Pre-Convention Post-Convention

2/03
I wanted to cave while I was in California. Skip to the eighth paragraph if you want to skim.

I had eight days in California, but I had used up five of them. Work sent me to cover a conference in the Palm Springs area. My plane landed in L.A. on Saturday, February 8, and I spent Saturday with my friend Tom in California. (It's cheaper to fly to major airports, so by visiting Tom instead of flying straight to Palm Springs, I saved my company a hundred bucks in airfare, and another hundred bucks by not staying Saturday night at the expensive golf resort the conference was at.)

I took my rental car to Palm Springs for the conference, which lasted through Tuesday. Wednesday I spent buying product samples from West Coast supermarkets. This is how I was getting the rest of the week covered by work: driving around, hitting supermarkets.

I considered visiting to Barstow Caverns off I-40, but that would take a whole day to go there and back. Plus I was ostensibly here to check out supermarkets, and Barstow is in the ass end of nowhere. I'd be lucky to find a vending machine.

I made it as far north as Bakersfield by Wednesday night. I'm a cheap caver at heart, so even with an expense account, I hit a fast food place and then cut out a coupon to knock four bucks off my motel room. I was planning an excursion through central California, which has different supermarkets. I had limited time, since I was flying out of San Diego on Saturday, and I had to factor in time to drive back down there.

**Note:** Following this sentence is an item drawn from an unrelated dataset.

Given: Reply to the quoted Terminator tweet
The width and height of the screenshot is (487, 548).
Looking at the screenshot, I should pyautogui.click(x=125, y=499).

My plan was to reach Fresno by Thursday night. (Friday morning I'd shop, then floor it south the rest of the day to reach San Diego.) I could taking boring 99 straight to Fresno, or take 65, which led to Sequoia National Forest. And between me and the Sequoia was Porterville.

(Stupid story short: The towns of Tulare and Visalia are a few miles apart, and 150 miles north the towns of Turlock and Vernalis are a few miles apart. I mixed them up in my mind, and drove to the southern towns expecting to hit supermarkets only the northern towns had. So I had no good reason to drive up to Fresno, and thus Sequoia. But I didn't know that yet.)

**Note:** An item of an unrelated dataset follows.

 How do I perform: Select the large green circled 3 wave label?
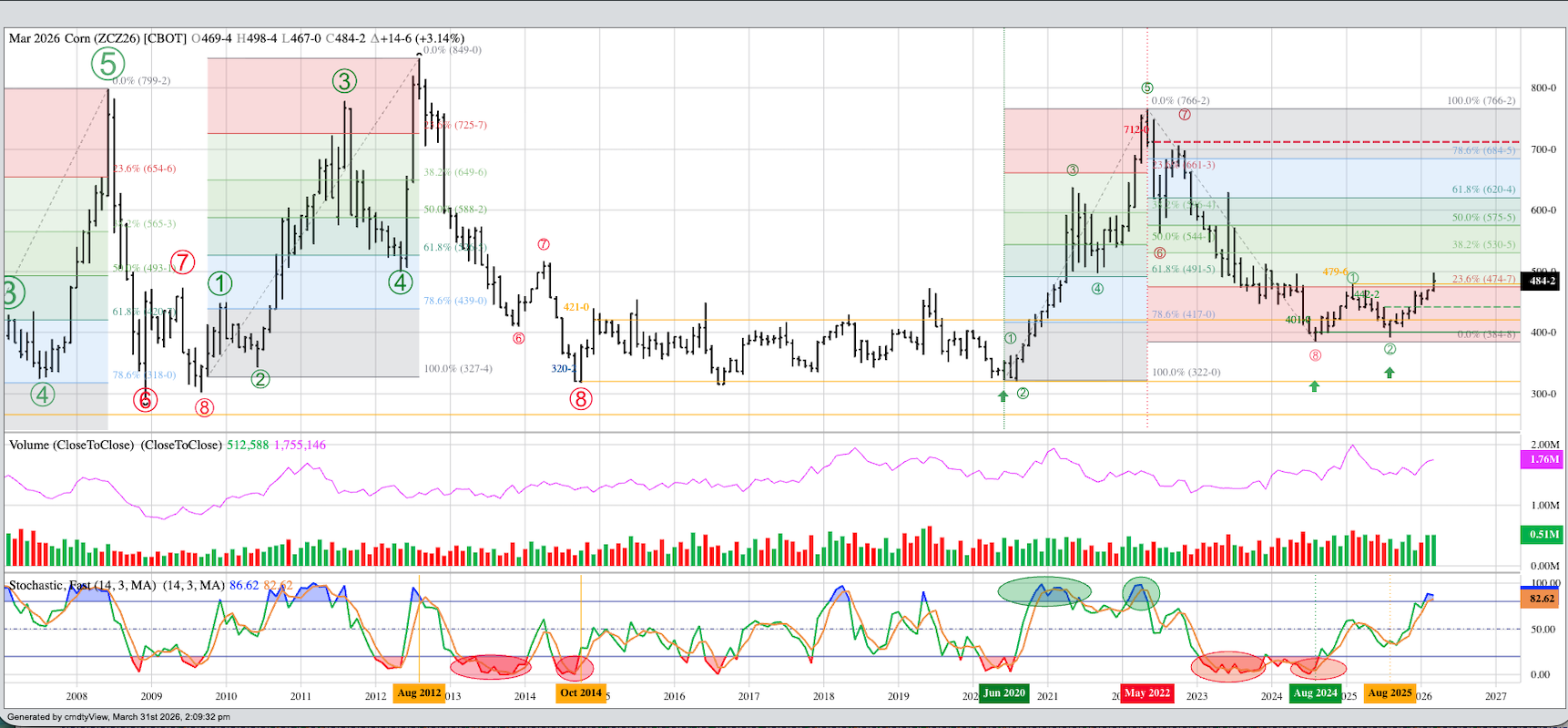(343, 82)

This is a long convoluted way of saying I was driving to Sequoia National Forest. And going through Porterville, home of the NSS Convention come August, to get there.

California was mostly developed after the popularity of the train and automobile, so towns are arranged at regular intervals off major roads (which were built to follow major train tracks). It's different from New Jersey. Roads are squeezed in the shrinking undeveloped space between towns. So we have twenty major highways in a square mile, and it still takes all day to get to Paramus.

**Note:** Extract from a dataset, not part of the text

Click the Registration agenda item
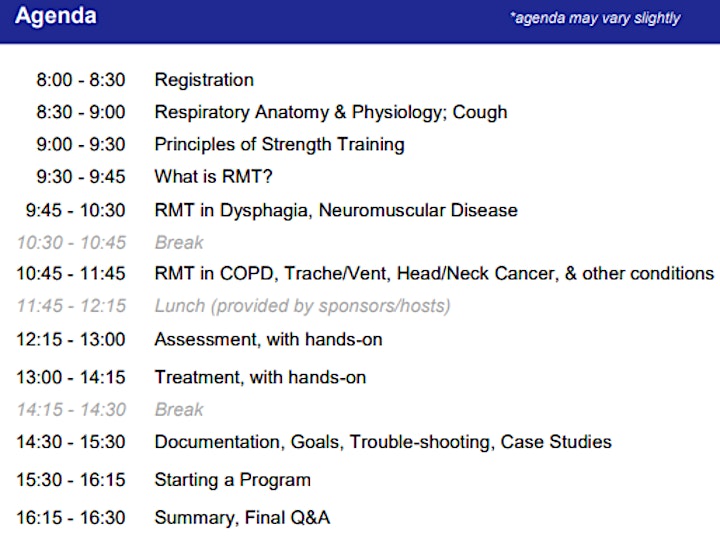Viewport: 720px width, 552px height. coord(204,80)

Porterville will be home to hundreds of cavers come August. I knew there were only a couple caves in the immediate vicinity, and none of them show. I probably wouldn't get a chance to cave today, but there was always Crystal Caverns in Sequoia.

There was no welcoming committee for me in Porterville. No "Welcome Cavers" sign. Not even an arrow pointing where the campgrounds are. I guess that's what I get for being six months early.

There's a big mountain to the north of Porterville, with a monstrous antenna topping it. There's no problem getting radio stations, although if you subtract Spanish and Christian stations, you don't have much left. And by Christian stations I don't mean Jars of Clay, I mean lectures on creationist science.

I was aiming to have a late lunch at Sequoia, so I wasn't looking hard for restaurants in Porterville. I didn't see any worth touching the brakes for. I did see a couple low-priced motels, if people want to save schlepping their tents on an airplane (although reservations would probably be a smart move).

I was expecting to see signs for show caves, but there aren't any in this area. Crystal Cave isn't advertised. Sequoia National Forest had road signs, though. I'm not a rabid fan of giant trees. I like them, but I don't make a day of treewatching. But if I'm ever in Easter Island, I'm sure as hell checking out the giant heads. And when I'm near Sequoia, I'm checking out the giant trees.

There's about an hour of meandering through the mountains after you get off 65 and before you get to Sequoia itself. I drove by a Paul Bunyan statue 15 feet tall, carved from a single block of wood. Funny: Jersey City has its own Paul Bunyan, holding a roll of carpet. At least this Paul Bunyan is in a forest, instead of under the Pulaski Skyway.

I stopped for gas at Lemon Cove, a town whose sign advertised as having a 190 population. From what I saw of Lemon Cove, the sign was an overstatement.

Signs by the toll booth to enter Sequoia warned that only cars with snow chains or snow tires would be permitted to drive through the forest. Aw crap. I was going to be turned away after driving all morning, because I didn't think to ask an Avis clerk in sunny Los Angeles about snow chain rentals.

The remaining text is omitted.